Monday, 20 October 2014

Randomized Control Trials (RCTs)

To help remove the mystery associated with Randomized Control Trials (RCT), included is a review of a recent Library acquisition -

JADAD and ENKIN'S - Randomized Control Trials (RCT) - Questions, Answers and Musings (BMJ Books - 2nd edition)


 LOCATED AT - 615.50724 JAD

Department of Anaesthesia and Perioperative Medicine, Alfred Hospital and Monash University, Victoria

Since my early days in medicine, and later, clinical research, I was told and have taught that a double-blind randomised controlled trial (RCT) is the gold standard when evaluating new treatments in clinical settings. A sure way to avoid bias! But the results of an RCT, or its interpretation, can be misleading. It would be fair to say that all readers of this journal know of some RCTs that have been badly conducted, reported and interpreted and so have often disappointed. It is these issues that are nicely explored in this book: the authors state (p. 44), “Both of us were, and are, strong and enthusiastic proponents of RCTs. Indeed our support for RCTs has become even stronger as we have become more aware of their limitations. But it is no longer a blind faith, rather one that has been through and survived the crisis of doubt.”

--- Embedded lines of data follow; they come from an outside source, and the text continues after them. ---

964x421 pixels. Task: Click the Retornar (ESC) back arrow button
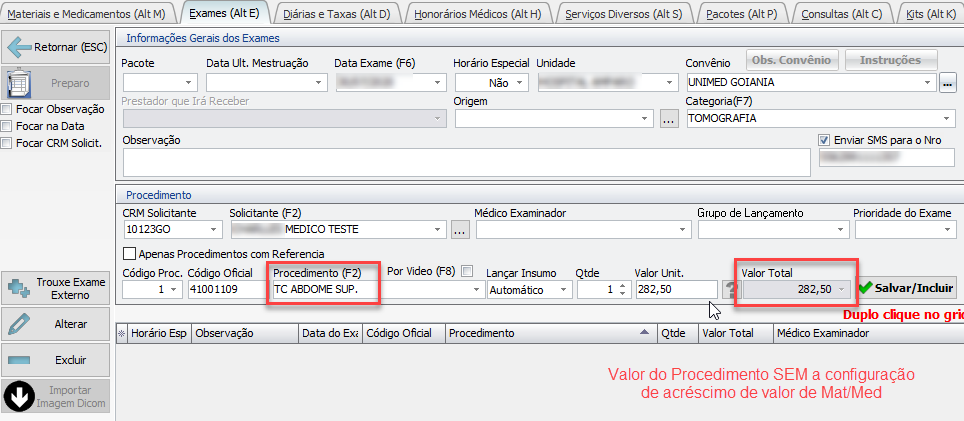point(55,47)
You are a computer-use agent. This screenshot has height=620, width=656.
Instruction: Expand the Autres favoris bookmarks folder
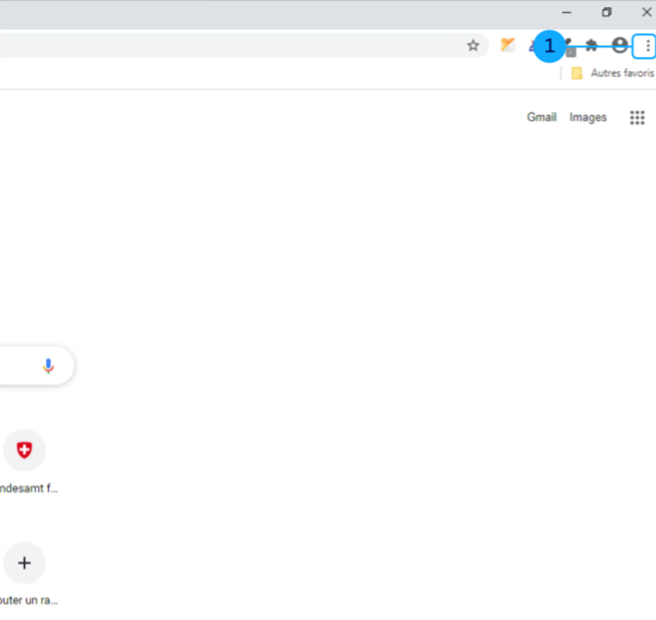(612, 73)
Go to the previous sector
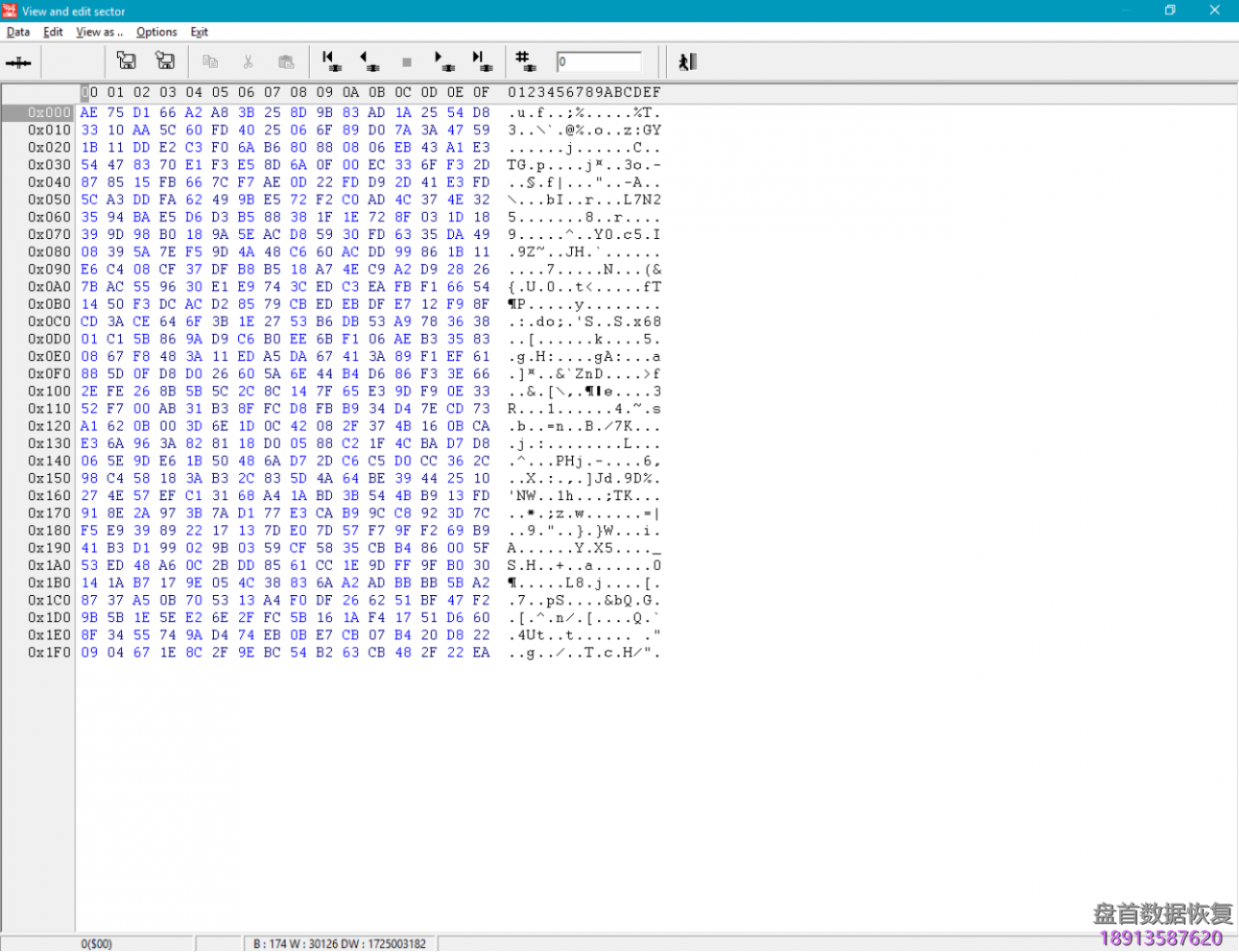This screenshot has width=1239, height=952. tap(369, 62)
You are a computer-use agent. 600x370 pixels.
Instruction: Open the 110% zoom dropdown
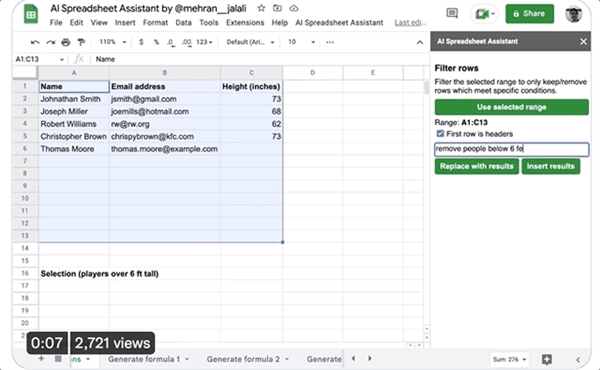pos(112,42)
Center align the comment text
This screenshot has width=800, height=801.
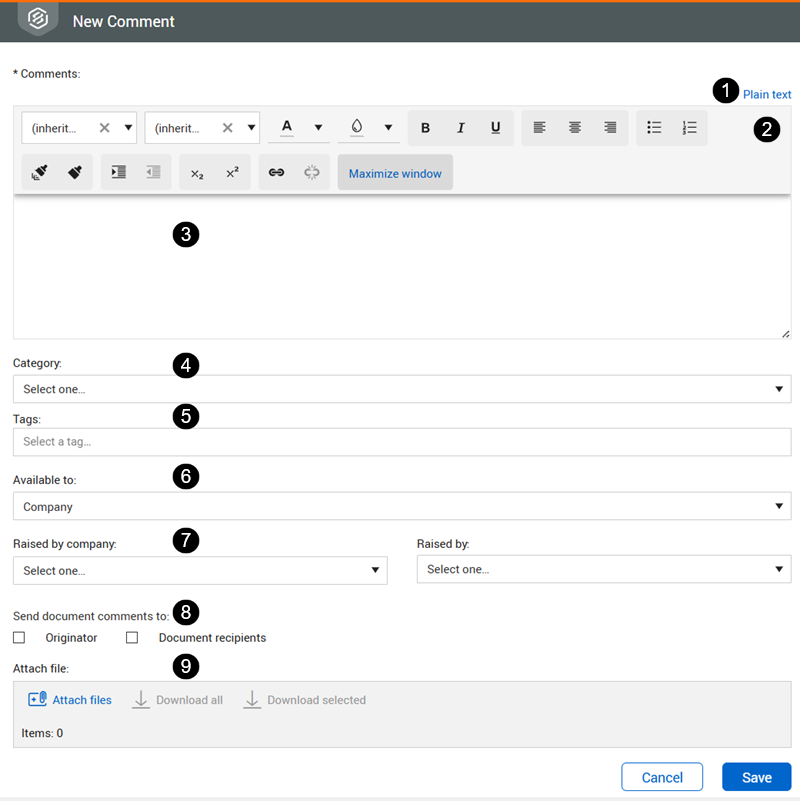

This small, easy-to-read book explores the basic principles and purpose of randomisation in trial design, sources of bias, assessment of quality and recommendations for reporting trials, meta-analysis, and their roles in evidence-based practice. To my mind the best chapters are those detailing the many sources of bias, and the importance of clinical decision-making when determining whether a published RCT is relevant to an individual practice. Most readers would be aware of selection bias and ascertainment bias, but what about rivalry bias, small trial bias, flashy title bias, and belligerence bias? We know that the interpretation of medical ‘facts’ is heavily influenced by the vagaries of human perception and behaviour (and they’re not all nice).

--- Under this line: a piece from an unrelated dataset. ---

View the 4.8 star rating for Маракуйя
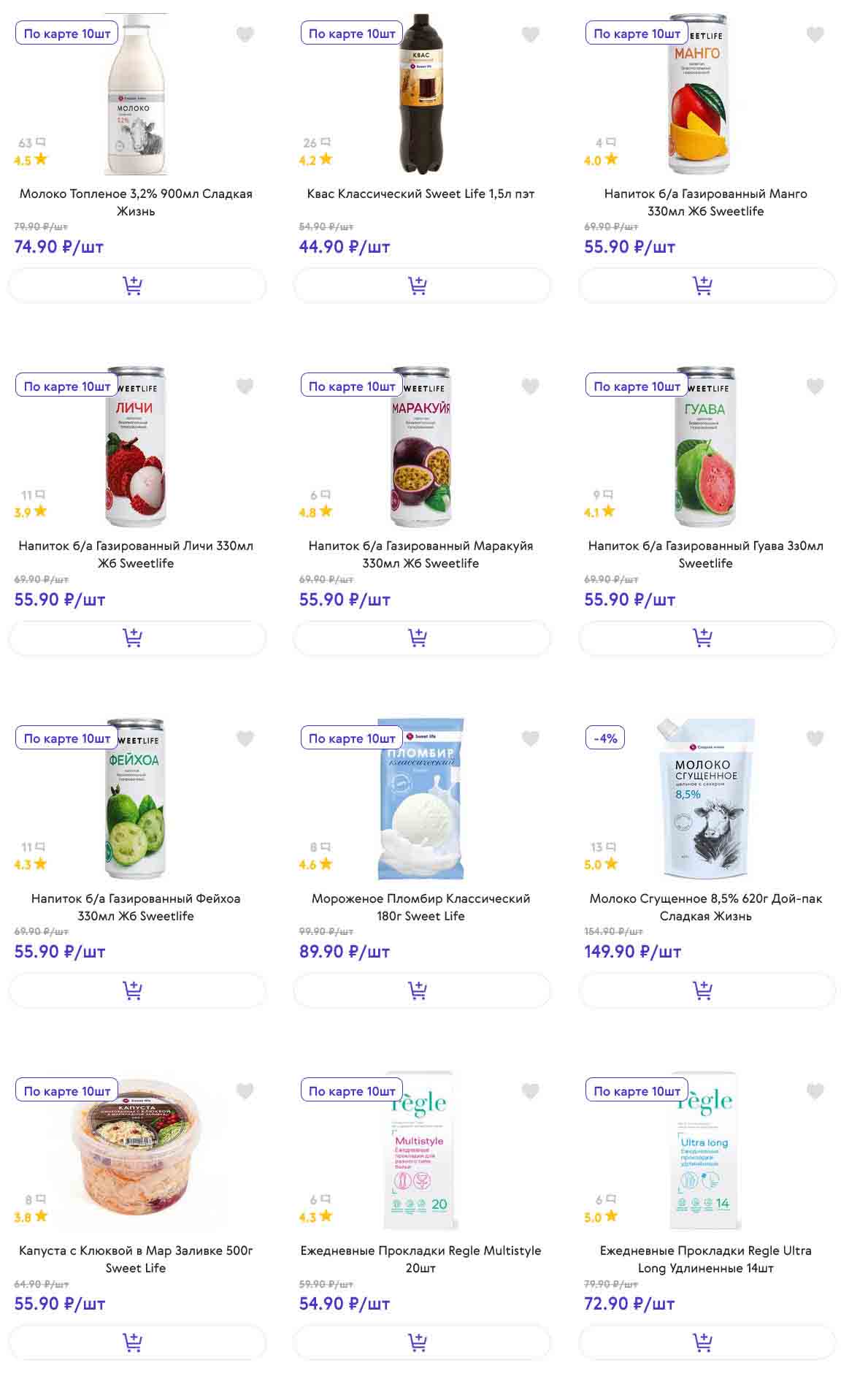 pos(315,512)
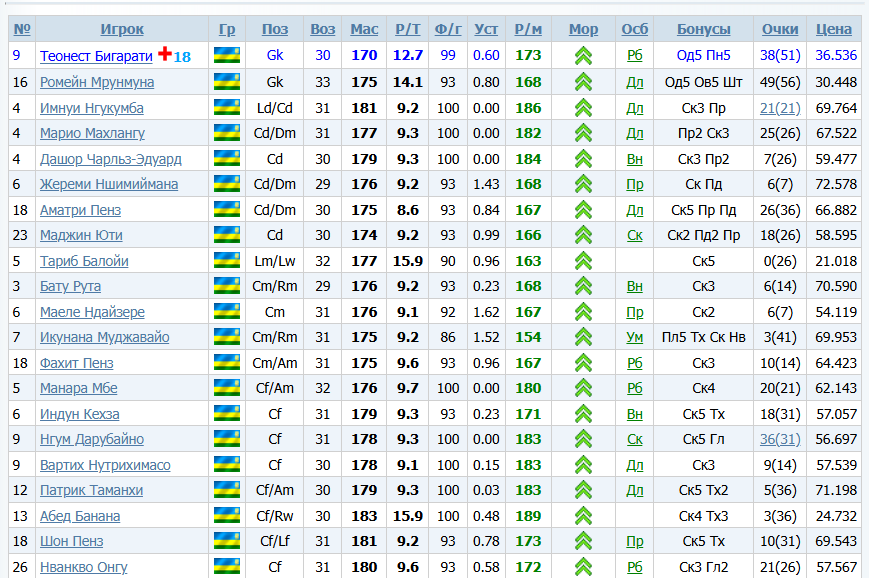Click the flag icon in Абед Банана's row
Viewport: 869px width, 578px height.
click(x=227, y=516)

One of the appealing features of this book is the musings section at the end of each chapter. Here the authors bring their own personal views and experience into play, dissecting the strengths and weaknesses of what is detailed in the particular chapter. For instance, on decision making they state, “we believe that the still present tendency to place RCTs at the top of the evidence hierarchy is fundamentally wrong … we are also very concerned that over-emphasis on randomised trials will divert scare resources from more relevant research into the determinants of health and illness, and blind us to the vital roles of common sense, experience, and personal values in health care”. Is it unethical not to do an RCT? Why is it that repeated calls for systematic reviews to be a requirement as a preamble to any proposed RCT remains unheard? Such musings provide food for thought, challenging established dogma and perhaps some of the readers’ beliefs. Evidence-based medicine might be a good thing, but it is dependent on progress in trial design, interpretation and uptake into clinical practice. This book is a welcome addition to my department's library.